Lo strumento principe impiegato per terrorizzare la popolazione civile è costituito dai bombardamenti definiti appunto “terroristici”. Si cita Guernica, dove la Luftwaffe sperimentò la tecnica necessaria a tal fine; poi si ricordano Coventry, spianata sempre dalla Luftwaffe, e Londra colpita dalle V1 e V2. Tuttavia, nella Seconda guerra mondiale, sono state le forze alleate a ricorrevi maggiormente per la netta superiorità quantitativa e in parte qualitativa della flotta aerea anglo-americana rispetto a quelle tedesca e giapponese.

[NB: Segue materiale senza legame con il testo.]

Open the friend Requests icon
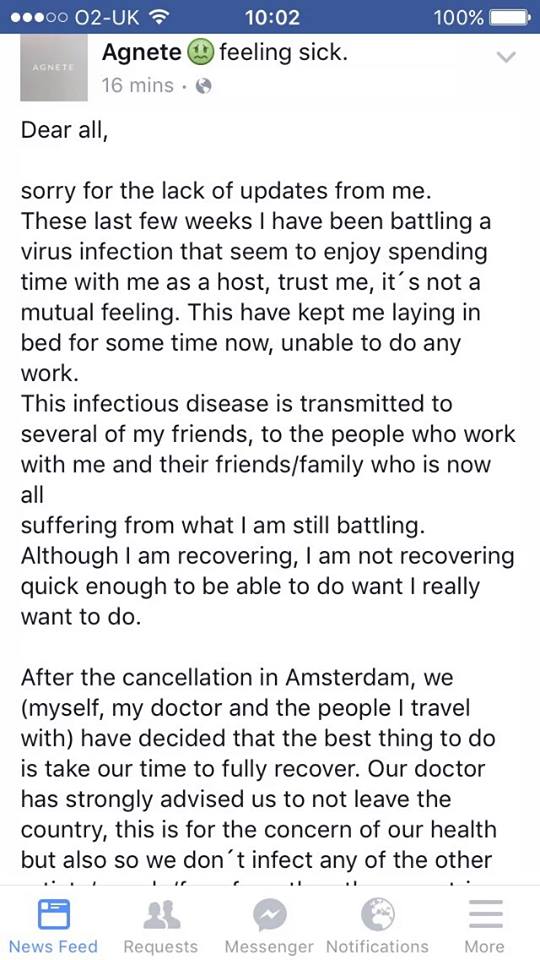 click(x=161, y=916)
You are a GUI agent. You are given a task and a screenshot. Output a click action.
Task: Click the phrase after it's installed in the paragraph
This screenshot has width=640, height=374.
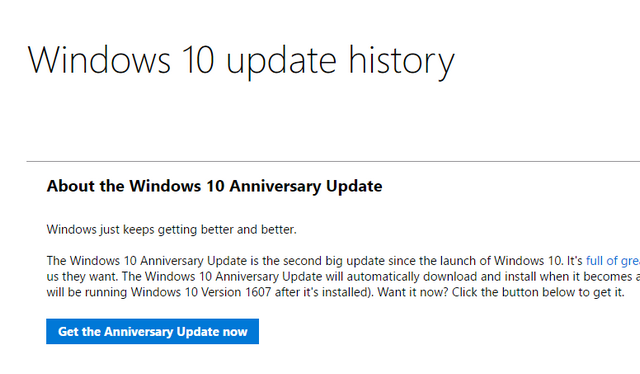[324, 292]
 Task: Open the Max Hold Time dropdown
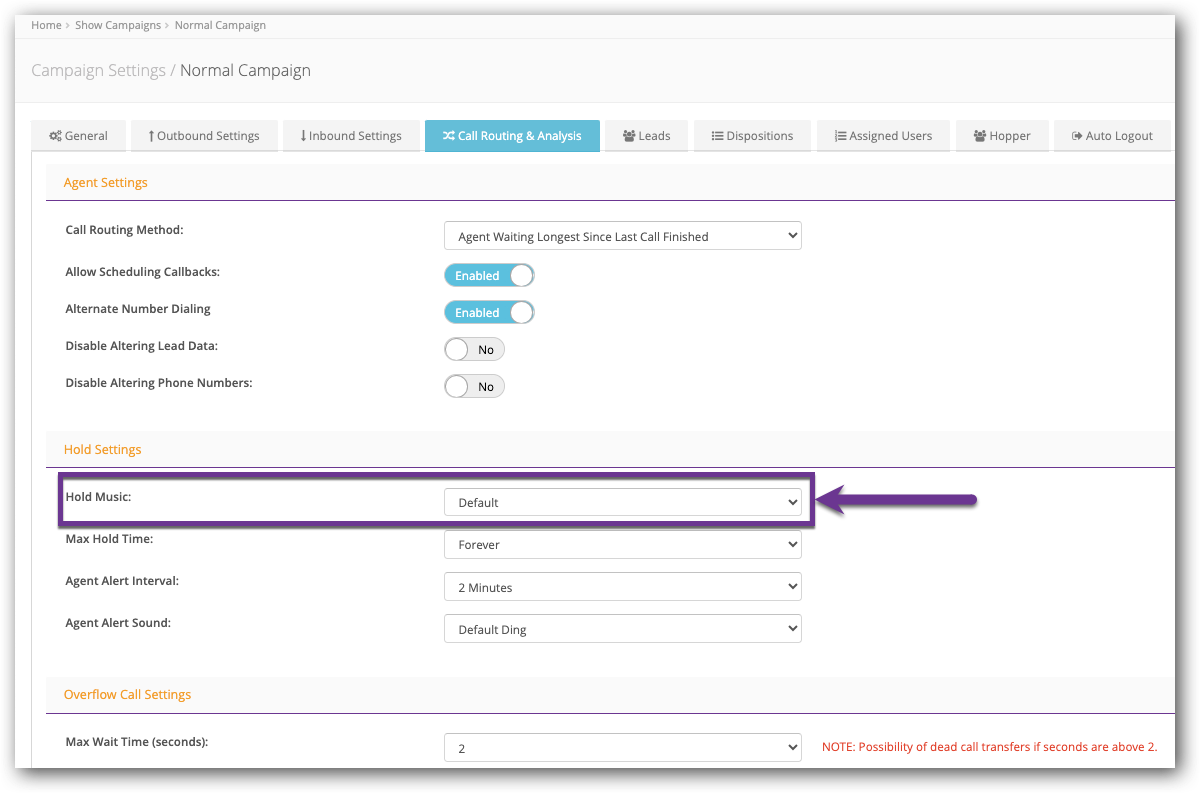click(x=622, y=545)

Molti tendono a giustificare tali azioni presentando le vittime civili come non volute, ma inquadrabili fra i “danni collaterali”. Ma non è così. Proprio Arthur Harris, alla guida del Commander Bomber della RAF, ha detto che, fra i principali obiettivi delle incursioni sulle città tedesche, c’era proprio la popolazione civile, sebbene la grande maggioranza delle vittime fosse costituita da donne, bambini e anziani. Poi ci sono state le atomiche su Hiroshima e Nagasaki, due giganteschi episodi di terrorismo, finalizzati a piegare la resistenza del popolo giapponese, essendo queste città prive di significativi obiettivi militari.

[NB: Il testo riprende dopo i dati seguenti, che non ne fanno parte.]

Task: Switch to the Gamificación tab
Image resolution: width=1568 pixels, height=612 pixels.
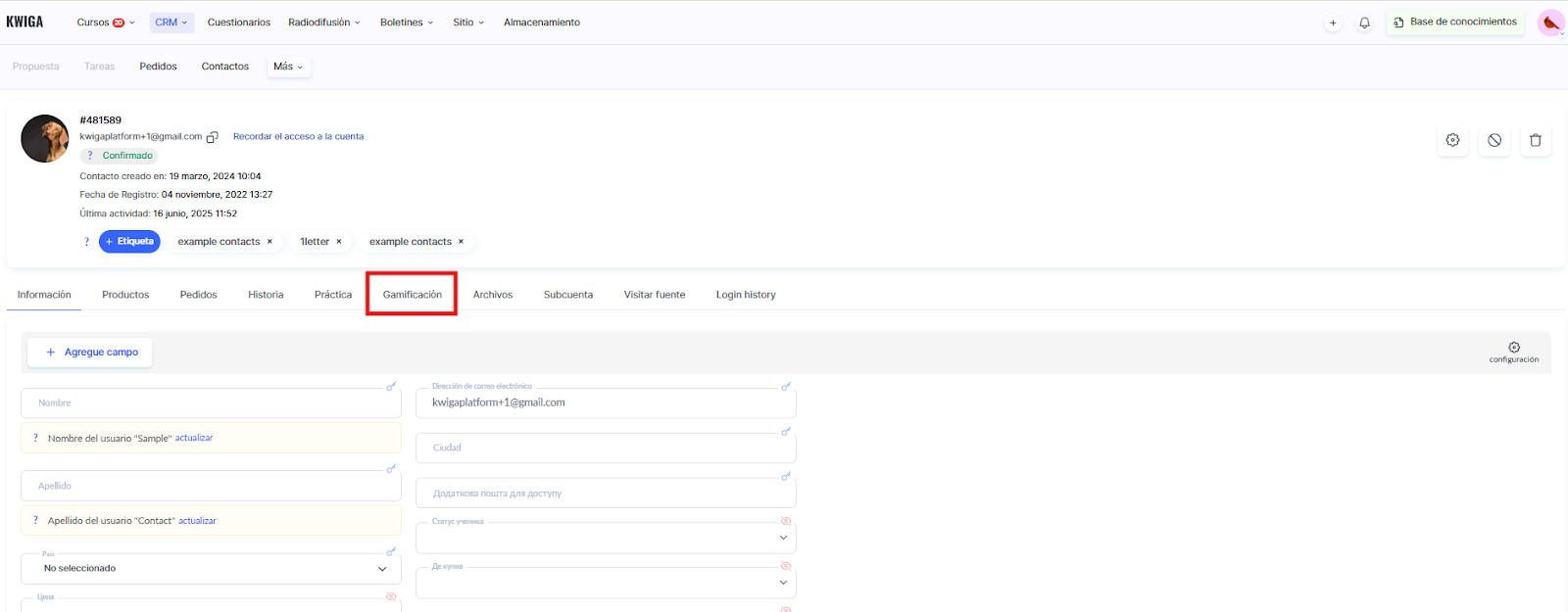Action: coord(412,295)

In tempi a noi più vicini, atti di terrorismo sono stati i bombardamenti sul Vietnam, e quelli attuati nelle più recenti guerre nei Balcani e in Medio Oriente, anche se, in questi ultimi casi, molto si è insistito da parte dei media nel presentare le devastazioni e le vittime civili come “danni collaterali”.

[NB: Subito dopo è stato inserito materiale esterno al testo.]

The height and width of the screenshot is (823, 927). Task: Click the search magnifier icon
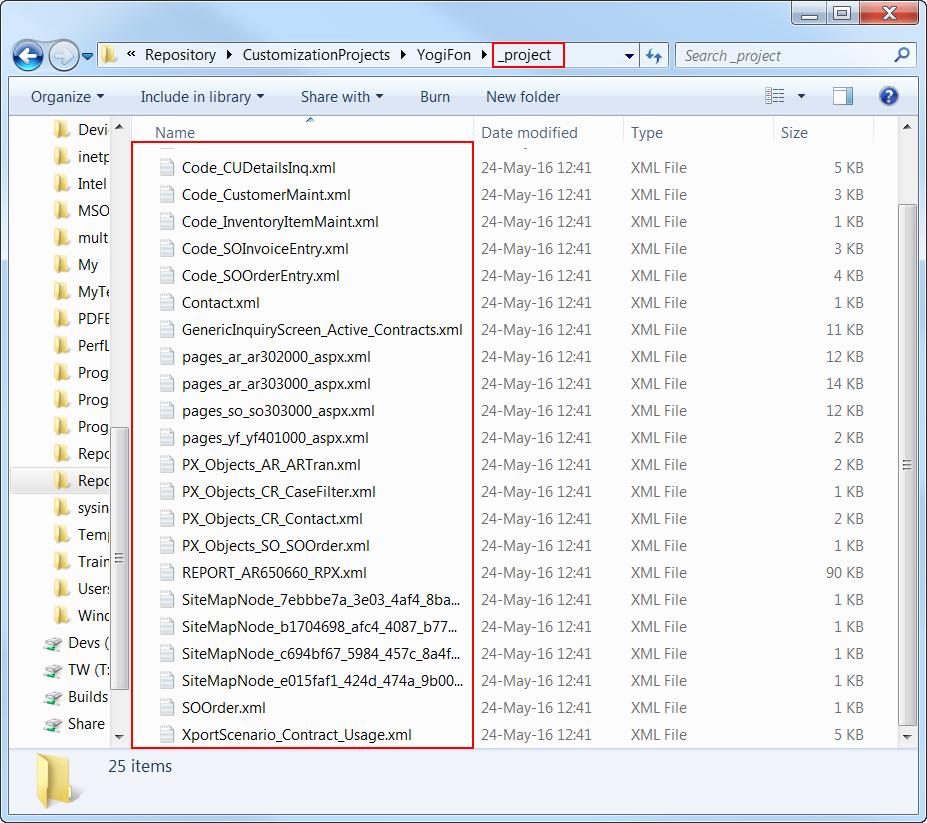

Sia chiaro che tutte le nazioni impegnate in guerra sono ricorse e ricorrono (vedi in Ucraina e a Gaza) all’uso di armi contro obiettivi civili, popolazione compresa: infatti, nella ormai consolidata logica della guerra moderna (intesa come guerra totale), si ricorre a ogni mezzo, e non si fanno distinzioni fra bersagli militari e civili per conseguire la vittoria.

Rientrano in modalità di ordine terroristico anche azioni che apparentemente non sembrano di tale natura, ma che in realtà lo sono avendo come obiettivo la popolazione civile. Fra queste, ci sono i blocchi di vario tipo, che hanno provocato o possono provocare molte più vittime innocenti di qualsivoglia attentato: ad esempio, le sanzioni imposte all’Iraq di Saddam Ussein hanno causato più morti per carenza di cibo e di medicinali, specie fra i bambini e gli anziani, dei bombardamenti a cui è stato soggetto il Paese; altrettanto oggi le limitazioni ai rifornimenti di cibo, medicinali e carburanti per la popolazione di Gaza rischiano, se continueranno, di provocare forse più vittime dei pur devastanti bombardamenti.

Non mi sento in grado di fare una distinzione, sul piano etico, tra il terrorismo messo in atto da chi ritiene di non avere altro mezzo di lotta a sua disposizione e quello realizzato con metodi ben più distruttivi (siano essi militari o di altra natura), entrambi egualmente sanzionabili. C’è chi condanna le azioni terroristiche di taglio artigianale e non quelle di altra natura, perché considera le prime inutili, improduttive, non conducendo a risultati politici. Così, si resta nella logica che, a giustificare o meno i mezzi impiegati, siano i fini, i risultati, e non la natura di tali mezzi. Inoltre, chiediamoci se le guerre possano essere ritenute produttive ed essere giustificate dalla ricerca di nuovi equilibri, ancorché fossero a garanzia della pace.

Papa Francesco ha detto chiaramente di no. Le guerre sono sconfitte per tutti, e non portano mai alla pace, ma a nuove più vaste guerre. I problemi si risolvono col dialogo, con le trattative, tenendo presenti le esigenze e la preoccupazioni di tutte le parti, e accantonando la visione ideologica della guerra concepita come scontro tra “buoni” e “cattivi”, fra i quali non può esserci intesa. Tuttavia, si vis pacem para bellum rimane il detto che ispira la politica estera di tutte le grandi potenze, a partire dall’America e i suoi alleati della NATO.